BA diagonalisable show that AB diagonalisable ( A and B are not square)

Question

let A $\in \mathcal{M}_{4,3}(\mathbb{R})$ and B $\in \mathcal{M}_{3,4}(\mathbb{R})$ such as BA$ = \begin{pmatrix} 0&1&1 \\ 1&0&1 \\ 1&1&0 \end{pmatrix}$

show that AB is diagonalizable

Answer 1

we have $\:\:\:\:p_{BA}(t) = \begin{vmatrix} t&-1&-1 \\ -1&t&-1 \\ -1&-1&t \end{vmatrix} = \begin{vmatrix} t-2&-1&-1 \\ t-2&t&-1 \\ t-2&-1&t \end{vmatrix} =\:(t-2) \begin{vmatrix} 1&0&0 \\ 1&t+1&0 \\ 1&-2&t+1 \end{vmatrix} =(t-2)(t+1)^{2}$ $BA+I_3= \begin{pmatrix} 1&1&1 \\ 1&1&1 \\ 1&1&1 \end{pmatrix}$ we have clearly $\:\:\:\:rg(BA+I_3)=1$ thus dim$(Ker((BA+I_3))=2 $ and BA is diagonalisable.

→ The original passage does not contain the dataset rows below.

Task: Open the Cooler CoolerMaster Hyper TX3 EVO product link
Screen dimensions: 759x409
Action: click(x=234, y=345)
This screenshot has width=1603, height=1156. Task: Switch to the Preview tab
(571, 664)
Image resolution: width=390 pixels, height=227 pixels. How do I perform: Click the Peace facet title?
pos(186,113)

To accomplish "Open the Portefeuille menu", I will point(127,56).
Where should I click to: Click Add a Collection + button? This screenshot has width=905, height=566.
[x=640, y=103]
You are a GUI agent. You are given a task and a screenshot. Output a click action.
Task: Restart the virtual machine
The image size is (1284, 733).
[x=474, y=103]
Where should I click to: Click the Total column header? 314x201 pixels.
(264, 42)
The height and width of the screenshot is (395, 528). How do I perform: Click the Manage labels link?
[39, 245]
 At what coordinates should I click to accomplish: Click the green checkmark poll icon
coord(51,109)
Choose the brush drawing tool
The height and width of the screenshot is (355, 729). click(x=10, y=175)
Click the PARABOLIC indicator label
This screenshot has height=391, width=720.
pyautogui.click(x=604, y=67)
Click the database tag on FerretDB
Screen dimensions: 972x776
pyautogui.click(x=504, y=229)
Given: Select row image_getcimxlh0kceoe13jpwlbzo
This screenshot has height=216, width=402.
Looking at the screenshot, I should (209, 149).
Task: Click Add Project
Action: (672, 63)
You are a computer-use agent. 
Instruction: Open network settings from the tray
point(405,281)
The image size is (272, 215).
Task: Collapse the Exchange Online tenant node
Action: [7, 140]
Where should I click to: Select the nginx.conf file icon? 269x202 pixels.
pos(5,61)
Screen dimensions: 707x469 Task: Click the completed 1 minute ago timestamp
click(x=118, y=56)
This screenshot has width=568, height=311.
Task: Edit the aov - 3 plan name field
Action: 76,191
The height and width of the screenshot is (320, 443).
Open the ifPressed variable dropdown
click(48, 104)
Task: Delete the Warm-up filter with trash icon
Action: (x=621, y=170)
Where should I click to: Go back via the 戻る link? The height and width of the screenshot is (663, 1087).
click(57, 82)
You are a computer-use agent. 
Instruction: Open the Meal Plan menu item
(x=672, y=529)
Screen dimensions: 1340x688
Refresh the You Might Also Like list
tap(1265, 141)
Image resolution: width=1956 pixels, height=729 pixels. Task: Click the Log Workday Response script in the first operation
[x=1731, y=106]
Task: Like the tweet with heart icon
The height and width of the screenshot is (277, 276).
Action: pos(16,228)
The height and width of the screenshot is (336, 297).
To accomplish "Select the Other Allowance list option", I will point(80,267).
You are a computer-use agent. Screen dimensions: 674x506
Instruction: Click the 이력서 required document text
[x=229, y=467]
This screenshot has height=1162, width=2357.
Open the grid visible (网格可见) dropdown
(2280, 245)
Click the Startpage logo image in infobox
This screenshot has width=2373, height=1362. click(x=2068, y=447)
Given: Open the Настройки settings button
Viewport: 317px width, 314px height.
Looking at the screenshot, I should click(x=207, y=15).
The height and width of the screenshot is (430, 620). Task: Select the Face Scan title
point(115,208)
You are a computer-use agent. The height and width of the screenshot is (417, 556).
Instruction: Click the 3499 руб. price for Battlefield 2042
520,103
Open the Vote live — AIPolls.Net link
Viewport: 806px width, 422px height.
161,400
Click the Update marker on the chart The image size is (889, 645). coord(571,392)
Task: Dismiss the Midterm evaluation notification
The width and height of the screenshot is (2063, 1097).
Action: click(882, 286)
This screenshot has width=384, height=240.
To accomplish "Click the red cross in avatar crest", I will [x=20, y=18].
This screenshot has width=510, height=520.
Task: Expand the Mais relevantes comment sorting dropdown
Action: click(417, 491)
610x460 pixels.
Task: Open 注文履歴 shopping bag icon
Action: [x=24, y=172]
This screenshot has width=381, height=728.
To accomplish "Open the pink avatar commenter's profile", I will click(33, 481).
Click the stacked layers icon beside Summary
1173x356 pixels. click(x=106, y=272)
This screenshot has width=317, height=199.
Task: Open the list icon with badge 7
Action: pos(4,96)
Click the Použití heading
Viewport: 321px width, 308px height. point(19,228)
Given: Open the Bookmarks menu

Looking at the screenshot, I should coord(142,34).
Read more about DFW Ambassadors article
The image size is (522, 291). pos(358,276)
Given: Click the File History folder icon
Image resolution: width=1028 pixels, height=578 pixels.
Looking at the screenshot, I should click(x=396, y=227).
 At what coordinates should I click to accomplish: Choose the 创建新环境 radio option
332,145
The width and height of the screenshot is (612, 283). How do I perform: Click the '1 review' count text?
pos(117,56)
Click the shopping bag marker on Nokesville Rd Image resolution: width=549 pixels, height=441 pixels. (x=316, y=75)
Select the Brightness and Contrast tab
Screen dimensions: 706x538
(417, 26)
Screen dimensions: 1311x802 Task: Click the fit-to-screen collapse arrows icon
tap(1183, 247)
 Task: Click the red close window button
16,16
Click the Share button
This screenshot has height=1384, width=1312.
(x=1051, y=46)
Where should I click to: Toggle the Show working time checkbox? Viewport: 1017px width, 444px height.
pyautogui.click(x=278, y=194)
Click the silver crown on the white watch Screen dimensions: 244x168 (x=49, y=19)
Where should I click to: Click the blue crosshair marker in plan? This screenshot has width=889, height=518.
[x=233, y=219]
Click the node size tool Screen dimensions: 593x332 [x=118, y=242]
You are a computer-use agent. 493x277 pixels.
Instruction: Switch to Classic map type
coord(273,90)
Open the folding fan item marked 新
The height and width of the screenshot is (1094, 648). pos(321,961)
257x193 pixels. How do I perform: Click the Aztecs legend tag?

using the relation $t^4p_{BA}(t)=t^3p_{AB}(t)\:\:\:$we have $p_{AB}(t)=t(t-2)(t+1)^{2}$ thus $0,(-1),(-1)\:$and$\:2$ are the four eigenvalues of AB thus $\mathbb{R^4} = Ker(AB) ⊕ Ker(AB-2I_4)⊕Ker((AB+I_4)^2)\\ dim(ker(AB)) = dim(Ker(AB-2I_4))=1\\ (the\:dimention\:of\: the\: eigenspace \:is\: majorised\: by\: the\: multiplicity\: of \:the \:associated \:eigenvalue) \:thus\: dim(Ker(AB+I_4)^2)=2$

I would like to show that dim$(Ker(AB+I_4)) =2$

$edit: \\ $ On one site, we have $dim(Ker(AB+I_4)) \le 2 (same \: reason\: cf\: above)$

On the other side $\\ \begin{array}{ccccc} Φ & : & Ker(BA+I_3) & \to & Ker(AB+I_4) \\ & & v & \mapsto & Av \\ \end{array}$

Φ is well defined and clearly linear $\:\:\:\:\:\:let \:v \in Ker(BA+I_3) \\ ABAv =A*-1*v=-1*A*v$

Φ is injective $let \:x \in Ker(Φ) \\ Ax = 0 \:\: ie \:\: x \in Ker(A)\cap Ker(BA+I_3) \\(BA+I_3)x = BAx +I_3x =0 = I_3x\\ so \: x = 0 \:since \:I_3 \: is \:invertible \:thus\: ker(Φ)= {0}$

As a consequence $dim(Ker(BA+I_3))\leq dim(Ker(AB+I_4)) \:ie\: 2\leq dim(Ker(AB+I_4))$

We have dim$(Ker(AB+I_4)) =2$ thus $Ker(AB+I_4) = Ker((AB+I_4)^2)$ thus $ \mathbb{R^4} = Ker(AB) ⊕ Ker(AB-2I_4)⊕Ker(AB+I_4)$ thus AB is diagonalisable.